→ **Task directions**
Nothing but the images should be left out when the entries are restated word for word.

→ **Supplied data**

*** Begin section ***

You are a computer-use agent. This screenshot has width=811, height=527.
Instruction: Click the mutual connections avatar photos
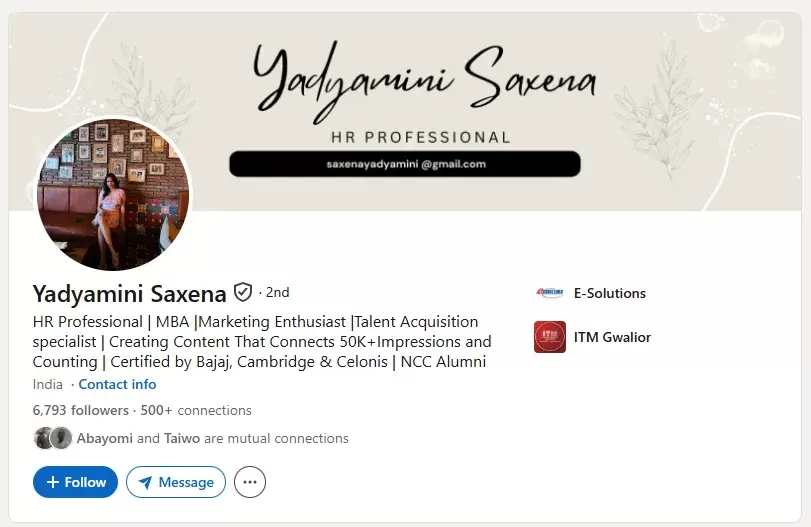pyautogui.click(x=53, y=438)
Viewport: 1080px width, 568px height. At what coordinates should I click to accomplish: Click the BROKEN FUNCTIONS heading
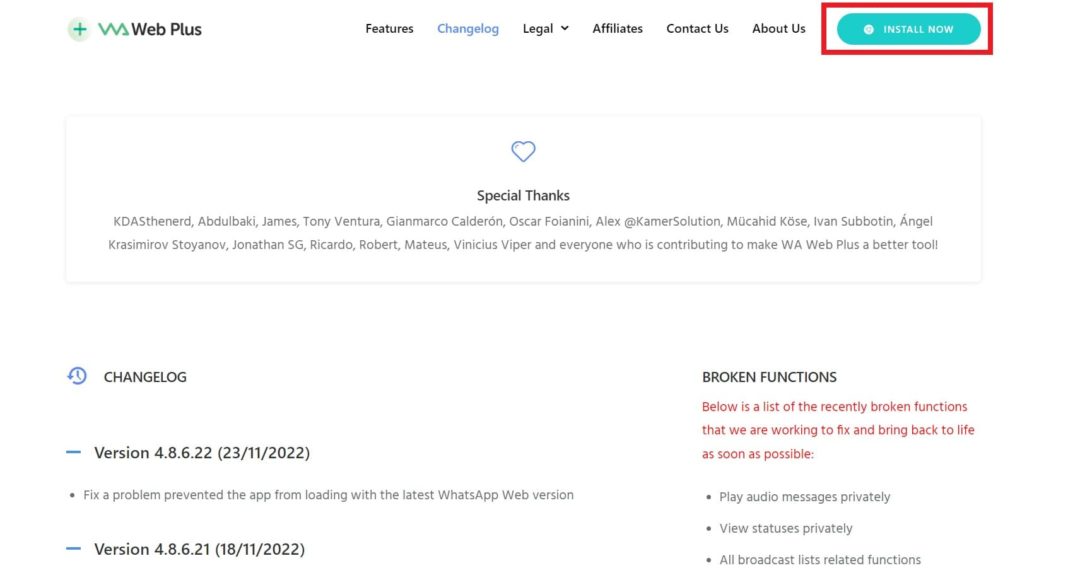769,377
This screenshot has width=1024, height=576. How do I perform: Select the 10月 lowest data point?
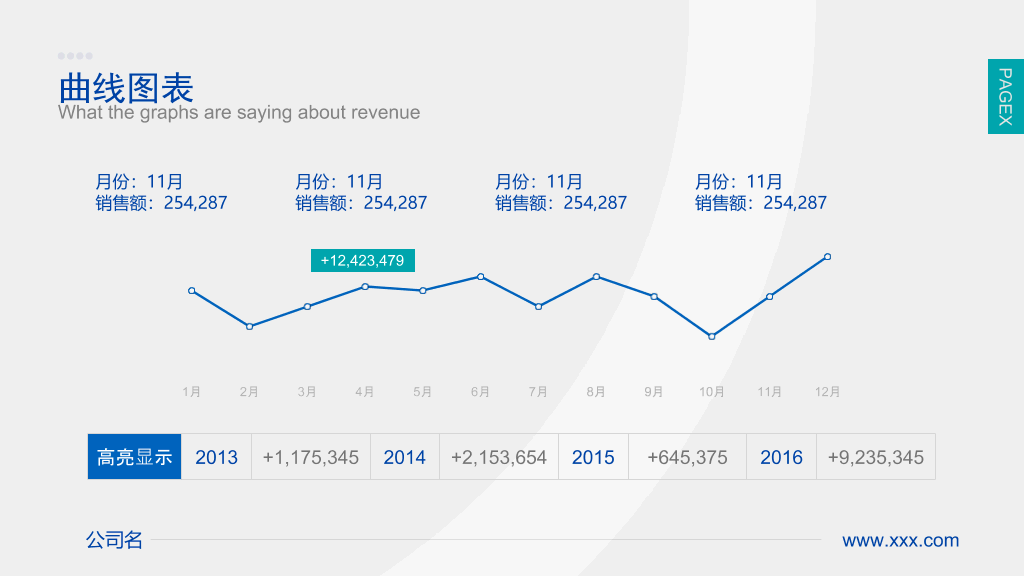pyautogui.click(x=712, y=336)
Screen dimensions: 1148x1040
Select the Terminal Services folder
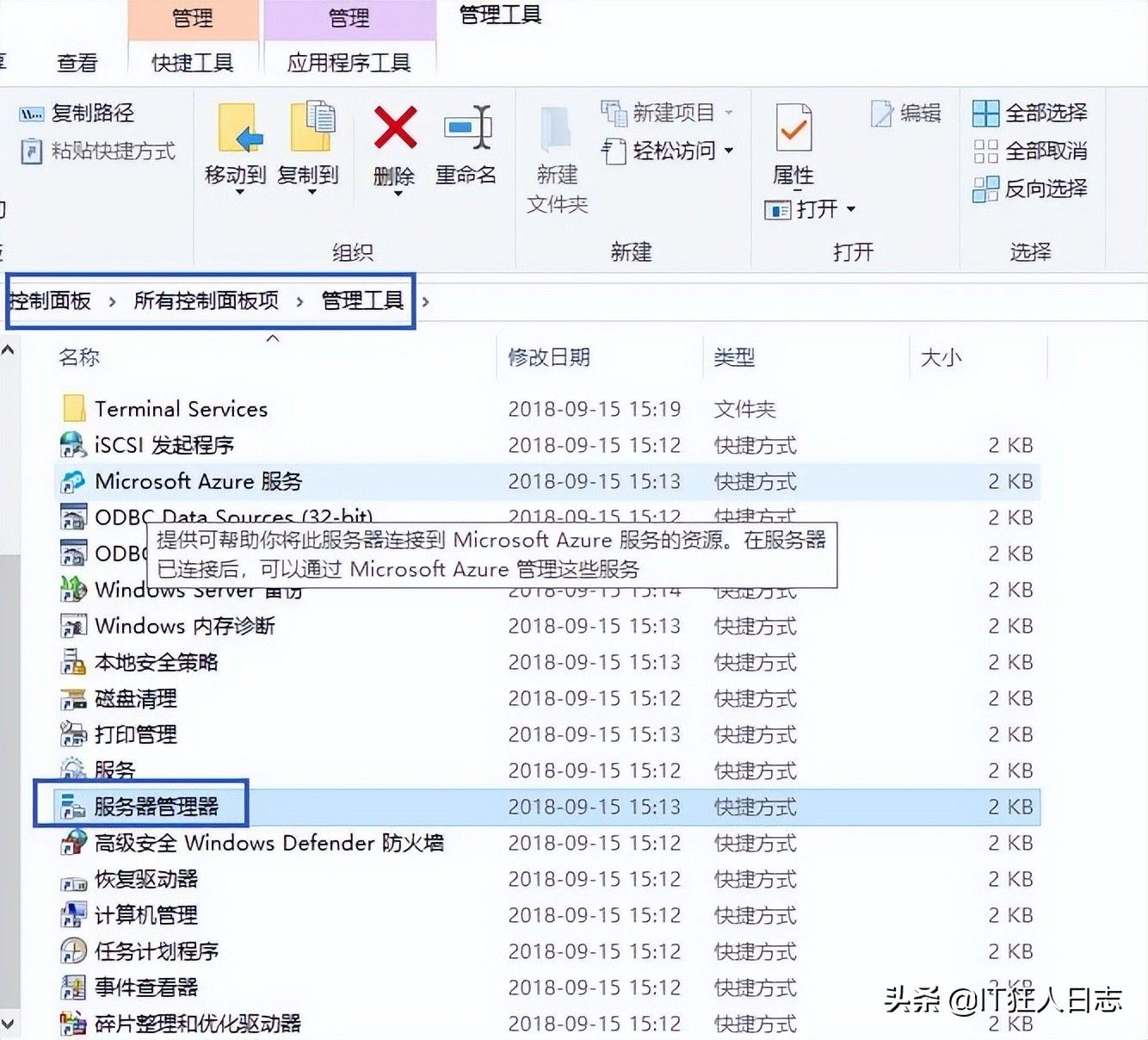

*** End section ***

→ **Solution to this problem**
You are a computer-use agent. This screenshot has width=811, height=527.
Instruction: Click the mutual connections avatar photos
pyautogui.click(x=53, y=438)
Viewport: 1080px width, 568px height. At what coordinates should I click to accomplish: Click the BROKEN FUNCTIONS heading
769,377
This screenshot has width=1024, height=576. How do I perform: Select the 10月 lowest data point?
pyautogui.click(x=712, y=336)
Screen dimensions: 1148x1040
Select the Terminal Services folder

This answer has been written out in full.